Zdaniem SAR, minister złamał prawo zezwalając duńskim rybakom na  sprzedaż w Polsce ryb, których polscy rybacy nie mogą łowić ze  względu na przepisy ochronne. Stowarzyszenie zarzuca ministrowi przestępstwo niedopełnienia obowiązków oraz działania na szkodę interesu publicznego i osób prywatnych. Sprawa dotyczy połowu gładzicy i storni (płastugi), które w naszym kraju mają okres ochronny od połowy lutego do połowy maja.

Według rzecznika SAR Ryszarda Klimczaka, minister rolnictwa wydając w kwietniu 2002 roku rozporządzenie dotyczące okresów ochronnych dla pewnych gatunków ryb doprowadził do nierównego stosowania prawa wobec rybaków z Polski i Danii.

Zgodnie z przepisami, "zabrania się wyładowywania na ląd, wprowadzania do obrotu, magazynowania gładzicy i storni w okresie od 15 lutego do 15 maja". W zawiadomieniu rybacy podkreślają, że  przepisy nie uzależniają stosowania zakazu od kraju pochodzenia rybaka ani też rejonu, w którym ryby złowiono.

Polskim rybakom za złamanie tego zakazu grożą wysokie kary. Tymczasem bez przeszkód do portu w Kołobrzegu przywożą te ryby Duńczycy, którzy w swoim kraju podobnego zakazu nie wprowadzili, zaś przepisy wykonawcze wymienionej ustawy nie są wobec nich stosowane tak jak w przypadku rodzimych rybaków.

"To jest nierówne traktowanie prawa.
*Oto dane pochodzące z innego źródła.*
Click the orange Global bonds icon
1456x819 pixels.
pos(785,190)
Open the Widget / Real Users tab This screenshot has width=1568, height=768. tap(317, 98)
W większości Duńczycy i  Polacy łowią te ryby na tych samych łowiskach, w tzw. strefie spornej między polskim a duńskim obszarem morskim, ale oni mogą bez przeszkód ryby przywozić do naszego kraju i nic im za to nie grozi" - powiedział Klimczak.

Pytany, dlaczego dopiero teraz rybacy zdecydowali się złożyć doniesienie do prokuratury, skoro rozporządzenie obowiązuje już od  dwóch lat, odpowiedział, że w poprzednich latach przywóz ryb chronionych był minimalny, więc nie było żadnego problemu. W tym roku zaś jest to "prawdziwa lawina" ryb.

Rybacy uważają, że działanie ministra jest "istotnym naruszeniem Konstytucji RP, a przede wszystkim równości wobec prawa oraz niedyskryminacji ze względu na pochodzenie, narodowość czy miejsce zamieszkania".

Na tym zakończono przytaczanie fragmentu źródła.